Bild receives 400 to 4000 reader pictures each day and pays up to €500 ($948) for the handful it uses. In 2006, it published a total of 1500 reader photos and paid out €330,000 in fees. Some were so important that other media outlets bought them. Bild shared the profits with photographers.

Its use of citizen journalists has drawn criticism in Germany, where memories of the Gestapo secret police or East Germany's Stasi make many wary of any type of surveillance.

Michael Konken, head of the German Society of Professional Journalists, said citizen journalists were devaluing the work of professionals and lowering standards.

"But it doesn't matter who wrote the story or took the picture," said Diekmann. "What's decisive is the quality of the story or picture. I just don't see how UGC devalues journalism.

"It's the arrogance of people who don't want to make room for developments," he added, noting that film of John F. Kennedy being assassinated was taken by an amateur.

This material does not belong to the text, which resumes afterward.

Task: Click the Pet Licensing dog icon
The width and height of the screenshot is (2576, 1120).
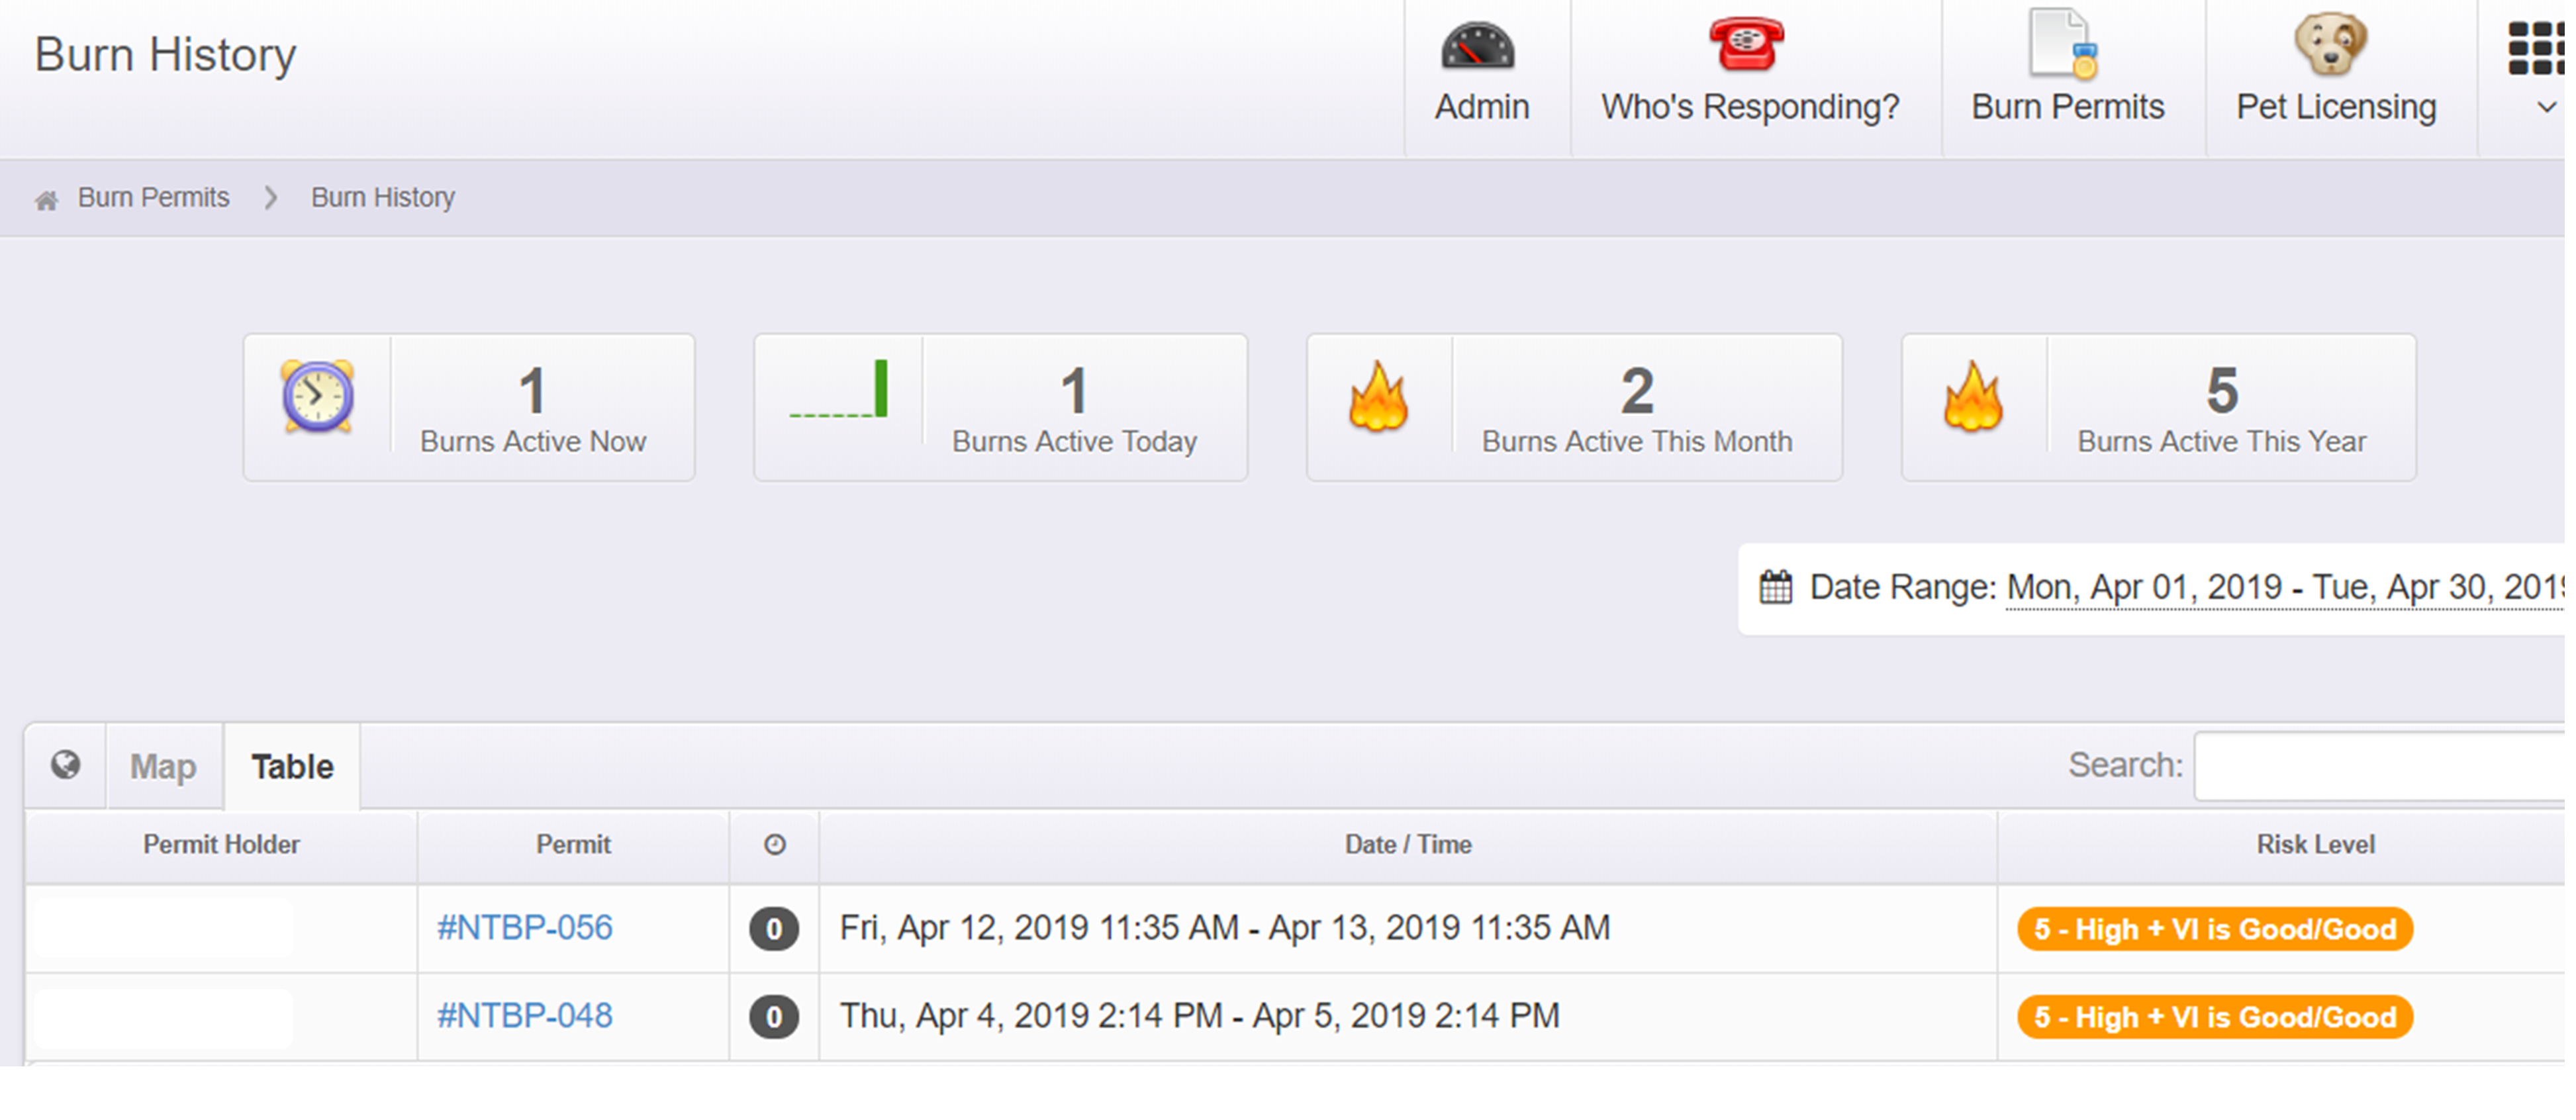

Some critics have also worried the mainstream use of citizen journalists could foster peeping Toms, snoopers or Orwellian Big Brothers. Germany's Justice Minister Brigitte Zypries said she feared the enthusiasm for users' shots encouraged paparazzi.

"There were attempts at first to push us into a certain tawdry corner," said Diekmann.

Citizen journalists usually have the right instincts, he said. Bild is proud of one reader who pulled a driver out of a truck crash before taking pictures when it caught fire.

"Citizen journalists generally respect standards of good taste. We never get pictures taken through bedroom windows. People have a healthy sense of the boundaries. About 99 per cent of the photos that could cause problems are from professionals."

Diekmann, who has run the tabloid-style daily with about 12 million readers since 2001, said user-generated content is a boon.

"The quality of the reporting has also improved. We get more authentic information. When someone is at the scene they've got an unbeatable advantage over a journalist who has to first overcome time and distance."

The crash of a Concorde jet in Paris in 2000, the tsunami in Asia, Hurricane Katrina and London's 2005 bombings are among earlier news stories where mainstream news media have relied on user-generated content.

"The user-generated content phenomenon is the inevitable end product of a long development in technology," said Diekmann. "With the cellphone cameras that almost everyone has, you get pictures that obliterate the old problems of time and distance."

As a prominent German newspaper editor, he himself is sometimes ambushed by readers with cameras as he leaves home or a family outing.

"I have to live with that," he said. However, none of the pictures submitted yet was exciting enough to be published.


Citizen Journalism

"Citizen journalism" is one of the hottest concepts in the news business these days. Many newspaper executives are probably thinking about implementing some sort of citizen-journalism initiative; a small but growing number, including the Herald, have already done so.

A report by Steve Outing for the Poynter Institute says the steps towards citizen (or participatory) journalism include: Opening up to public comment (including blogs), open-source reporting (a collaboration between a professional journalist and readers on a story), the citizen bloghouse (a great way to get citizens involved in a news website), and standalone citizen-journalism sites (separate from the core news brand, generally focusing on very local news, edited or unedited).

Then there is wiki journalism where the readers are editors: anyone can edit any story that has been posted.

"The jury is still out on whether WikiNews will work, but the wiki model does seem to succeed with Wikipedia," Outing writes.

"The online encyclopaedia is now one of the top information sources on the web, and its entries are, for the most part, accurate and useful. WikiNews, so far, is a less compelling service."

Traditional news organisations are unlikely to copy WikiNews, but the wiki concept might be useful to them in certain situations. "For example, an obituary might work as a wiki. A family member might write the initial article, then friends and family add remembrances, photos, etc.

"The big worry that editors have about wiki is that people will use it inappropriately and, while that's certainly possible, the experience at Wikipedia indicate that that's unlikely."